Now 35, Whincup admits he’s nearing the end of having to run that gauntlet, but is displaying impressive longevity for a bloke who threatened to have stepped back by the time he hit 30.
He’ll spend at least the next two years alongside van Gisbergen in a factory Holden, and that’s a battle we can all relish while it lasts. Beyond that, who really knows?
Whincup, as it stands, considers himself “no chance” of still going at 43, Lowndes’ current age.
In the third entry that this year takes on Autobarn Lowndes Racing branding, Lowndes went winless in 2017 for the first time since joining Triple Eight in 2005.
Qualifying form was where he struggled the most, still putting together plenty of stirring race drives from down the order, but Lowndes was a step off the Red Bull Commodores more often than not.

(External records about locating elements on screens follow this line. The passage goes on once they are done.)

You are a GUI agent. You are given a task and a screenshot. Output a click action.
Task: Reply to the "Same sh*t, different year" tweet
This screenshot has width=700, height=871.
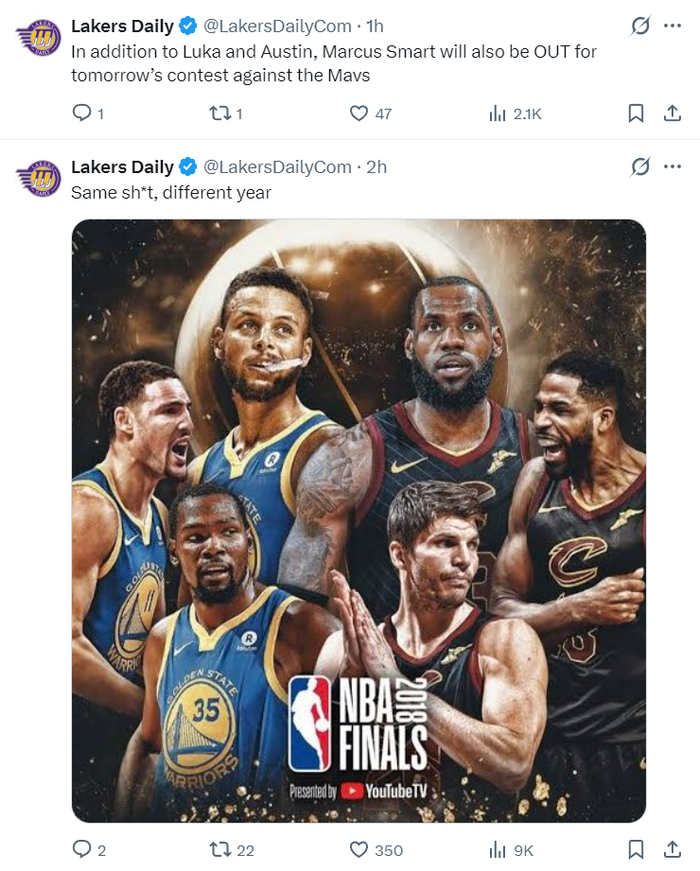click(83, 850)
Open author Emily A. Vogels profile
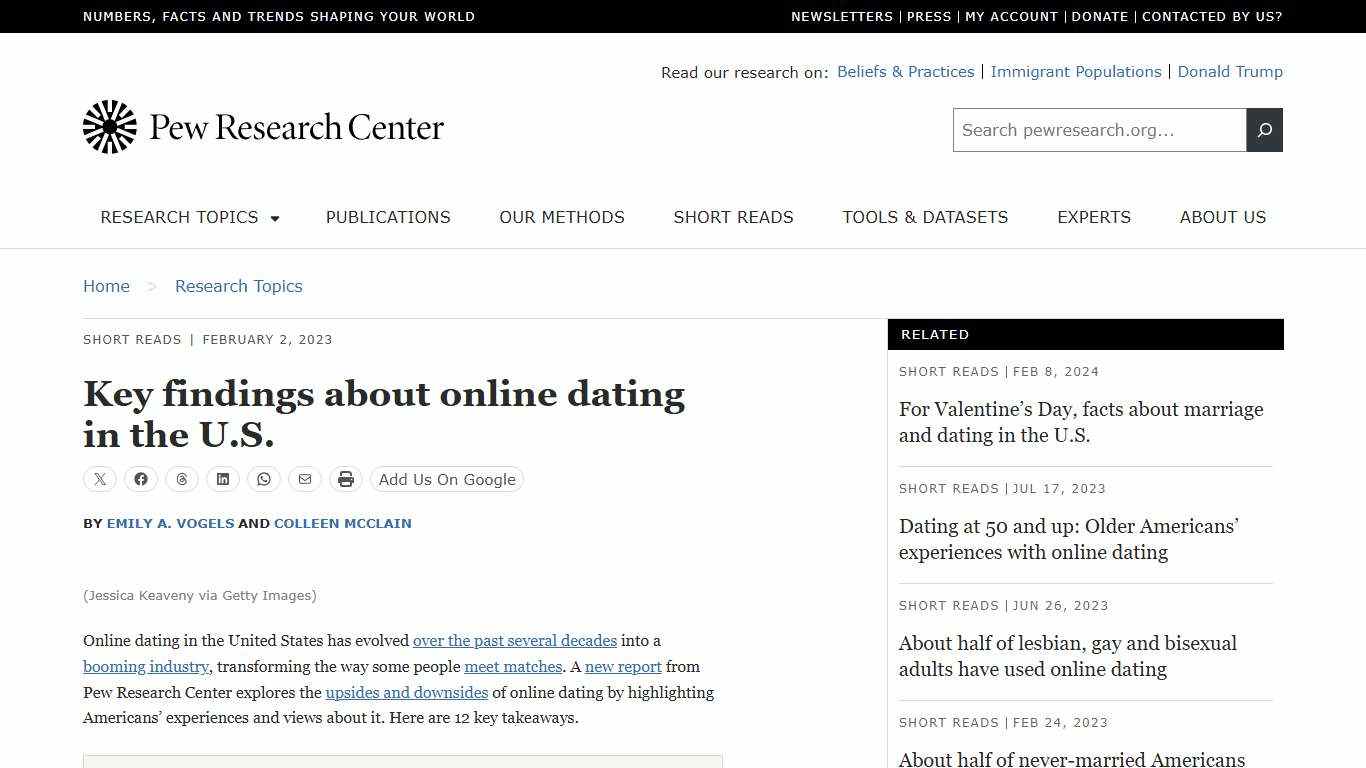The image size is (1366, 768). point(170,523)
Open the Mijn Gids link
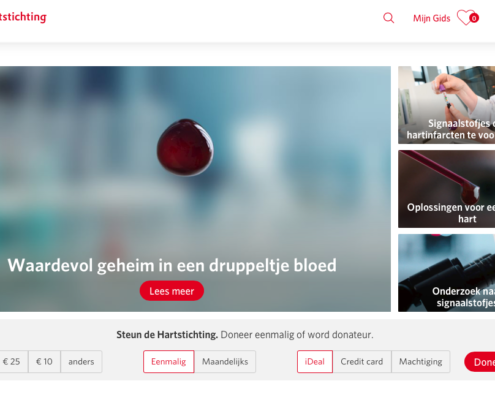Screen dimensions: 495x400 (432, 18)
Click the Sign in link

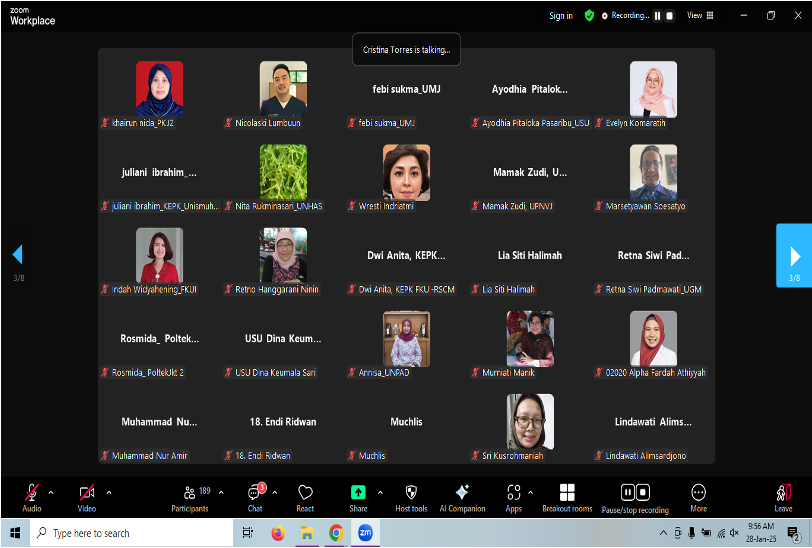(561, 16)
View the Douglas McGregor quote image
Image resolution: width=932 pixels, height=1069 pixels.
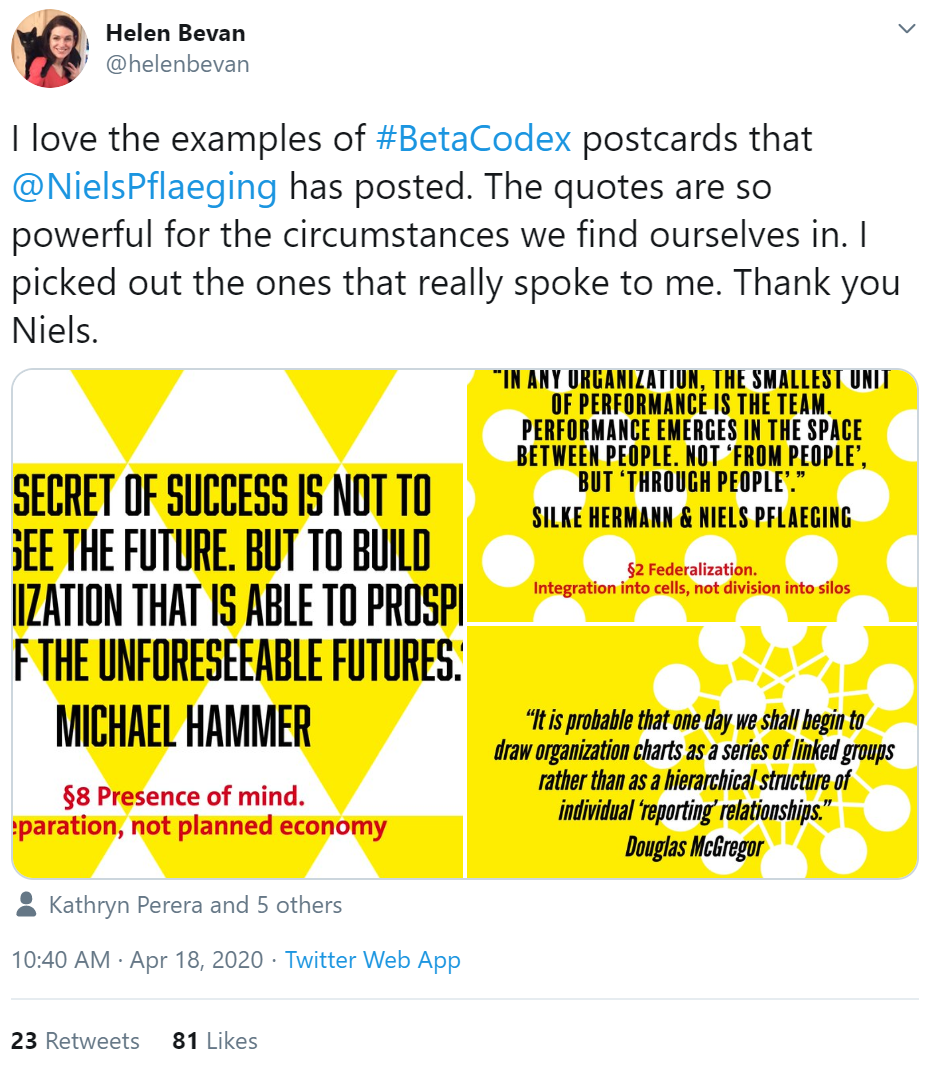[x=692, y=751]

“Maybe we’d become a little bit complacent with where we’d been in previous times - and when we looked back at what we had - so we went back in that direction,” Lowndes said of a set-up he tried in Newcastle.
“We’ve still got to clean up qualifying, but for what I wanted out of the car, the direction gave us that.
“It’s definitely given us some things that we’ve got to make sure we don’t shut out in the future.”
That 2017 was the first full year of Lowndes and John McGregor working together could have been a factor.
And the relationship between Lowndes and Jeromy Moore was also a little slow to click, when that started in 2008.
This year, that ‘we’re learning and building a rapport’ caveat goes in the #888 garage.
All three drivers start fresh, with the new ZB, the first hatchback we've seen in Supercars. The team did have a quiet start in the Sydney Motorsport Park test but remains confident in what it has developed.
Whincup and van Gisbergen are likely to lead the title-challenging line, but a return to regular podiums and even the top step would be a welcome outcome for Lowndes.